EXERCISE:
Lay out the lines of the listing from the one containing "Screen dimensions: 866x745" through the one containing "(x=14, y=260)" as a numbered list, skipping any blank lines. Include only those lines.

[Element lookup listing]

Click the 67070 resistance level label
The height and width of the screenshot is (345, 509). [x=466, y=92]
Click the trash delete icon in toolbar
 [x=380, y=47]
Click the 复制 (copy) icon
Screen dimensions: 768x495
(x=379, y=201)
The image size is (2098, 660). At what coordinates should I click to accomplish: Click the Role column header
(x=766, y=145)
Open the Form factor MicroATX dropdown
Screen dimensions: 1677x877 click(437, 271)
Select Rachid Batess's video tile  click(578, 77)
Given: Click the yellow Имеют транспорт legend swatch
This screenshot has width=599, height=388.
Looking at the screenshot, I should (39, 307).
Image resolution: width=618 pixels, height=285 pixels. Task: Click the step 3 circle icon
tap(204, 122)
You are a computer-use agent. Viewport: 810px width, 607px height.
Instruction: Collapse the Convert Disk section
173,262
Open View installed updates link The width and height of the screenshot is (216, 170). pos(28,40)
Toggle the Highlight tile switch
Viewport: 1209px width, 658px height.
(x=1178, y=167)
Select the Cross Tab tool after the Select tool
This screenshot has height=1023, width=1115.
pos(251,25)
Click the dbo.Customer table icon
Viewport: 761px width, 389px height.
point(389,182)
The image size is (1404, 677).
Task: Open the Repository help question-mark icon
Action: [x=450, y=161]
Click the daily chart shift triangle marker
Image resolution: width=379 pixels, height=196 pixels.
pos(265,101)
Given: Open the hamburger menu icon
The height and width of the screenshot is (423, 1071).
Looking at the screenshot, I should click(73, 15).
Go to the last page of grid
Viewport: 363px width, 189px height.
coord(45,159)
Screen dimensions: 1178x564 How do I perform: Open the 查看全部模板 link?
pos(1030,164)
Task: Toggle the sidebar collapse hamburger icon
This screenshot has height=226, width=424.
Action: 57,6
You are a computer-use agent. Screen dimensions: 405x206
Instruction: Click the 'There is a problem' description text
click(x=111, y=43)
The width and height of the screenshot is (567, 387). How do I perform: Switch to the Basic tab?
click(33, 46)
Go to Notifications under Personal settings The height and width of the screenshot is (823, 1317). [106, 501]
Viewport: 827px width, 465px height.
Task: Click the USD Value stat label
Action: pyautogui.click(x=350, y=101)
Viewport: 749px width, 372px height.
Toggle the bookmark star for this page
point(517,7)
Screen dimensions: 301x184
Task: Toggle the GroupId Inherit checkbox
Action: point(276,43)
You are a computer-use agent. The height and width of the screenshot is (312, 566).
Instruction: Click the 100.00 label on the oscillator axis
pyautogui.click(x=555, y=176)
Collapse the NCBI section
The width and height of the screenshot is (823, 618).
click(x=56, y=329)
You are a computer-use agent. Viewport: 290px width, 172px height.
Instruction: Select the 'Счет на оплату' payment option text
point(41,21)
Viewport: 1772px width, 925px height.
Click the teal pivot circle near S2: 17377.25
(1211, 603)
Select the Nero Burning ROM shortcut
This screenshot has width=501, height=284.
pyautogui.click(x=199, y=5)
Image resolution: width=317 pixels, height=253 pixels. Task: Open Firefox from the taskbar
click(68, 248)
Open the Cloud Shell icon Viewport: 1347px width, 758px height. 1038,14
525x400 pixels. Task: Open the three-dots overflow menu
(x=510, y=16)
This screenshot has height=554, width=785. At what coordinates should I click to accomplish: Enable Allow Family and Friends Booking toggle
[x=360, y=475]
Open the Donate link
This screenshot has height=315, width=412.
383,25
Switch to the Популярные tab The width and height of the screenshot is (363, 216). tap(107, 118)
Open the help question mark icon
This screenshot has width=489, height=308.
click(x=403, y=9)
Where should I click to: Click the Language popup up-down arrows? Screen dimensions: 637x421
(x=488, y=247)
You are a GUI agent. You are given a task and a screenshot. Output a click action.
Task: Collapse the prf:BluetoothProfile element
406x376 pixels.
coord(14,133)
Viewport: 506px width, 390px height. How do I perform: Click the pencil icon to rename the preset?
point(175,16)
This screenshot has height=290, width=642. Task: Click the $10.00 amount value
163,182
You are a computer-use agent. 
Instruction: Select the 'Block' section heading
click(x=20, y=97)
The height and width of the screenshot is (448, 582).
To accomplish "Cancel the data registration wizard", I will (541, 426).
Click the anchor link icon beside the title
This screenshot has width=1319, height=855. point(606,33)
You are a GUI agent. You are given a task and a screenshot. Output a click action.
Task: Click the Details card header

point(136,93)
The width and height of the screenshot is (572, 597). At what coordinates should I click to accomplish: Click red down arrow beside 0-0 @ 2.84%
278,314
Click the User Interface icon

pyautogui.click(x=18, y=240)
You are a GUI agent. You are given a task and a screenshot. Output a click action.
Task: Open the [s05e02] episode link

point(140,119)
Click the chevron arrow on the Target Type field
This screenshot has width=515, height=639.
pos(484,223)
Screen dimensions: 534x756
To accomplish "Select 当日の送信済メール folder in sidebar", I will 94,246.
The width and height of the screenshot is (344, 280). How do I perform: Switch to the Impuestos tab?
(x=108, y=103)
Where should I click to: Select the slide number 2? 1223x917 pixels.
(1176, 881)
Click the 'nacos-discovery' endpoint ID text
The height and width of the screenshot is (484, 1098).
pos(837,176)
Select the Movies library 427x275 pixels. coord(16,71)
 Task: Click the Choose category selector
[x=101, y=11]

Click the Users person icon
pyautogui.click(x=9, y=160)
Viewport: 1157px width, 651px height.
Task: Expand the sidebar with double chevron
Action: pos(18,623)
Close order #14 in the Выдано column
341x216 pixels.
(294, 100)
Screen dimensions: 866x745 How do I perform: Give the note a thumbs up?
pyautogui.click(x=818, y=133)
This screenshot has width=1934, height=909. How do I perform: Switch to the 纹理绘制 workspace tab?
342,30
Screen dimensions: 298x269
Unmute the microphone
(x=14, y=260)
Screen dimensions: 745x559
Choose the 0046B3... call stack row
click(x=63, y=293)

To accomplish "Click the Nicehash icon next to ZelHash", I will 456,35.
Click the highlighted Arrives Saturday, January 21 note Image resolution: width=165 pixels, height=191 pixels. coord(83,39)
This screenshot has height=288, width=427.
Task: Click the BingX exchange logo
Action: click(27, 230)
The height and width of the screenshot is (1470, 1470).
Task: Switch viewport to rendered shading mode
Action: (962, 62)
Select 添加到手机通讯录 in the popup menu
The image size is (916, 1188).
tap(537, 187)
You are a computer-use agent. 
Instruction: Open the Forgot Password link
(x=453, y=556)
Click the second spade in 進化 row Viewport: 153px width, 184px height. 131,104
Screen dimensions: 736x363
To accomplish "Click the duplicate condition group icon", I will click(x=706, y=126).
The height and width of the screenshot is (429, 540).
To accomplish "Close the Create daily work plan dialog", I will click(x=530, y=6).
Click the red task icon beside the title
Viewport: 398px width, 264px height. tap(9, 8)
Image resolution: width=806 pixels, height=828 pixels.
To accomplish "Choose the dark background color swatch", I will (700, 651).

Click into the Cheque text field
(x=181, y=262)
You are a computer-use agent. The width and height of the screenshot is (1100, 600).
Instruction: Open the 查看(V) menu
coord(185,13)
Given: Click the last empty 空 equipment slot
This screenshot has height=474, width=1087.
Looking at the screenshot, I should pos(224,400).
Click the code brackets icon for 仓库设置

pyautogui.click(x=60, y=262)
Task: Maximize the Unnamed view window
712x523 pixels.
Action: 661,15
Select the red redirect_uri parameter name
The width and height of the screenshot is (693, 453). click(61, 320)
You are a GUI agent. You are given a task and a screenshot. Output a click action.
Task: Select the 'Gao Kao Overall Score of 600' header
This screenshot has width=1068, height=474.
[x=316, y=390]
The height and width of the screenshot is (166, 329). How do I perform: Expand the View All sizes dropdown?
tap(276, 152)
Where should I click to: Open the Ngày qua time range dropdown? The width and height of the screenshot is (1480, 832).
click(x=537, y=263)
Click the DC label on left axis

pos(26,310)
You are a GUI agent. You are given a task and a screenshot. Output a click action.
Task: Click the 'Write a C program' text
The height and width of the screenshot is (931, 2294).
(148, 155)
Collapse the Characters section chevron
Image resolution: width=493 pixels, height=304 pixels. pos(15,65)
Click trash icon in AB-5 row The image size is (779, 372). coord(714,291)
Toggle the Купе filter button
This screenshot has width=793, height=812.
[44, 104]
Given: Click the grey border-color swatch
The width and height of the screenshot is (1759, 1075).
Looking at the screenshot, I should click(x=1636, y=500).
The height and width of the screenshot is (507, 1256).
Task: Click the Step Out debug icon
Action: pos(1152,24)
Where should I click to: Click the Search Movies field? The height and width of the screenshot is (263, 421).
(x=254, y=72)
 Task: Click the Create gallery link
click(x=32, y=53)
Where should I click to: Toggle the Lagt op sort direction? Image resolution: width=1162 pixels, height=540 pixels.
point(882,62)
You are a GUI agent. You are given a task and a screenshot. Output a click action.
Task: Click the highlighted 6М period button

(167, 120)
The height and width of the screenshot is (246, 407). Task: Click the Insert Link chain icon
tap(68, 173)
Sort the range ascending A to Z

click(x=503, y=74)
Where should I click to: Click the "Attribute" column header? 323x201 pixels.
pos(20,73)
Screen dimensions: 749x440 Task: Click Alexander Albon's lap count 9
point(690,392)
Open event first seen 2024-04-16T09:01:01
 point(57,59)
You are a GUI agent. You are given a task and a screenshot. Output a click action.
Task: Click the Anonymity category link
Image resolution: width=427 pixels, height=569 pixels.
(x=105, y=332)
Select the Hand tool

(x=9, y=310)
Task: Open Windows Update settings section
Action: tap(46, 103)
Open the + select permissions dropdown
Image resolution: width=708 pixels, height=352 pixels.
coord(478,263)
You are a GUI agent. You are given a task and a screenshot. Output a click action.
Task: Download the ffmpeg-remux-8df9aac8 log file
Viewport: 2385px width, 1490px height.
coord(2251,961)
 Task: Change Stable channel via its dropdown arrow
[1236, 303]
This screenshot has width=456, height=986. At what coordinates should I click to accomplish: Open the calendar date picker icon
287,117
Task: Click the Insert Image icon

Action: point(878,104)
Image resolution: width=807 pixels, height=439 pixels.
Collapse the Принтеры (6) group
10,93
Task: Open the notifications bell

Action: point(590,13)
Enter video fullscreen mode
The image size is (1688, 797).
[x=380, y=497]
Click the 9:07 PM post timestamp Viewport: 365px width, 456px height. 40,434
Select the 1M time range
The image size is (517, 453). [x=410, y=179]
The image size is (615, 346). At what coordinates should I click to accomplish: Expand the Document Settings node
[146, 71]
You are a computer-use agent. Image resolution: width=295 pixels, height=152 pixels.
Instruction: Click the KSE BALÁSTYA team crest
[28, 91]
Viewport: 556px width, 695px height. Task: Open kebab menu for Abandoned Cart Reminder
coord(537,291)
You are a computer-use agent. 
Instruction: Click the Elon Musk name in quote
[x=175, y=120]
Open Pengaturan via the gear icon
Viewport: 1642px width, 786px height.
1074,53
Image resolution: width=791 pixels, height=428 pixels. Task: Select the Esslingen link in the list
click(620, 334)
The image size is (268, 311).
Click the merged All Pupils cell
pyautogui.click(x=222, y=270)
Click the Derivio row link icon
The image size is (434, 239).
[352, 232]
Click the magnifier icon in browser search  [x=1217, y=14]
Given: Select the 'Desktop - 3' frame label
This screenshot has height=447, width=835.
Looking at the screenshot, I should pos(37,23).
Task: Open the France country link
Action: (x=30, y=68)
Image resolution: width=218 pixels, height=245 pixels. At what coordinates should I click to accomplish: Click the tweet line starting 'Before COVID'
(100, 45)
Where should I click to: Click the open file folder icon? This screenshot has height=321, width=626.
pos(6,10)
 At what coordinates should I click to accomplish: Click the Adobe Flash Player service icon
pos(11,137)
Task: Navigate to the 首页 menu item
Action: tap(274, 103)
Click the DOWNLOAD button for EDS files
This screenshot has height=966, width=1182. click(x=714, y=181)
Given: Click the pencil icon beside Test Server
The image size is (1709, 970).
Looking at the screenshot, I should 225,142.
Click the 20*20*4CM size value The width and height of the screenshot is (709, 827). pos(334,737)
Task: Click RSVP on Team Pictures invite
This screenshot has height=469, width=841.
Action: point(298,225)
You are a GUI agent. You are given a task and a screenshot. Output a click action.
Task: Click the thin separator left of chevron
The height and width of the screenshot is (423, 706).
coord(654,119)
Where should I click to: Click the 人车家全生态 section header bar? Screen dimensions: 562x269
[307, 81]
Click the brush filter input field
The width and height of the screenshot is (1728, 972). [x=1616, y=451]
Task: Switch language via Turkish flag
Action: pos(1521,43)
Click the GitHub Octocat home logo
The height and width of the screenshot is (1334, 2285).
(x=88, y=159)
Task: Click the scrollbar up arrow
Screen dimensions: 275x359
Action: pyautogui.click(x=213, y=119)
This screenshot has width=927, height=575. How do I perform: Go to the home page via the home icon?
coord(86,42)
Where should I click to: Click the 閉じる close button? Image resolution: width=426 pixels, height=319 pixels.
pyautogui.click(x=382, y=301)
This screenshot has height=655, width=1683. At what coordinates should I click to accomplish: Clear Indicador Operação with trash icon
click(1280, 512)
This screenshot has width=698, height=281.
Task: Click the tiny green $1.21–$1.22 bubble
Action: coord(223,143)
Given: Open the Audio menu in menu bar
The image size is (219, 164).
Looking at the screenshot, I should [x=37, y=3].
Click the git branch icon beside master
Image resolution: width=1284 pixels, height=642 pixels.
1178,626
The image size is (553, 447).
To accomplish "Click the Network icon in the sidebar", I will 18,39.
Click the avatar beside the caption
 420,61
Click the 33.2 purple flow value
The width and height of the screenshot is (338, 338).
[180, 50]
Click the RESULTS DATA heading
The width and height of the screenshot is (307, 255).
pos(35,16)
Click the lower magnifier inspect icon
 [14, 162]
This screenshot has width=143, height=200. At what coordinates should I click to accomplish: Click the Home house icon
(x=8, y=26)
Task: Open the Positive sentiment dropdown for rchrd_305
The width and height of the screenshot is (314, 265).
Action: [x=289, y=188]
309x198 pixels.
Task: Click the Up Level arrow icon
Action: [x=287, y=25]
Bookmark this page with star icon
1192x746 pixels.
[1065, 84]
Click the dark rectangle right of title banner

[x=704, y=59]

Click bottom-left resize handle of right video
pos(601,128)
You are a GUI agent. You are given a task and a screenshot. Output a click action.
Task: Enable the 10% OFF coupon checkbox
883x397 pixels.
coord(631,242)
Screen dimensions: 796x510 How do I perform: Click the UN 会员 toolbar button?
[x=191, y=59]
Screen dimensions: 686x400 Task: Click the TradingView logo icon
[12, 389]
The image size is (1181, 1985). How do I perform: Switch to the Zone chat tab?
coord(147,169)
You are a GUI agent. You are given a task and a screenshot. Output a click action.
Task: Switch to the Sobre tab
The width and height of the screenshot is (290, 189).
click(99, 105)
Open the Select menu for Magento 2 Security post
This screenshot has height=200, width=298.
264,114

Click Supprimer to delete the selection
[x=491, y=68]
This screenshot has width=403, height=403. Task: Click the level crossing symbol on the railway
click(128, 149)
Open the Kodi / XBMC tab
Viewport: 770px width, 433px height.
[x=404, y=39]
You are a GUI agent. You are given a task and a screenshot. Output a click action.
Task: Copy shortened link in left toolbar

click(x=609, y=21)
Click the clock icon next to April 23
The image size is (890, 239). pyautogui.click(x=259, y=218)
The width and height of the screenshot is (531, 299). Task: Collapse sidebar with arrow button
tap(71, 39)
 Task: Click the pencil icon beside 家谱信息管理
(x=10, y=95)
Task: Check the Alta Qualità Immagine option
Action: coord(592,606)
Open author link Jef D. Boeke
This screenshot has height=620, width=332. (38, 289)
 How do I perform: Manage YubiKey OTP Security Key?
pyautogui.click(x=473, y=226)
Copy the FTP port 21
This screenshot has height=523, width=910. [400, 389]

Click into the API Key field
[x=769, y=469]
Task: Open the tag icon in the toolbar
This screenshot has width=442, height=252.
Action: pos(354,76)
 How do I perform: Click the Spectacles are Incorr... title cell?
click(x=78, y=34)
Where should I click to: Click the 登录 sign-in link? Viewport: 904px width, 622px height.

RESULT OF THE EXERCISE:
1. Screen dimensions: 866x745 How do I perform: Give the note a thumbs up?
2. pyautogui.click(x=818, y=133)
3. This screenshot has width=1934, height=909. How do I perform: Switch to the 纹理绘制 workspace tab?
4. 342,30
5. Screen dimensions: 298x269
6. Unmute the microphone
7. (x=14, y=260)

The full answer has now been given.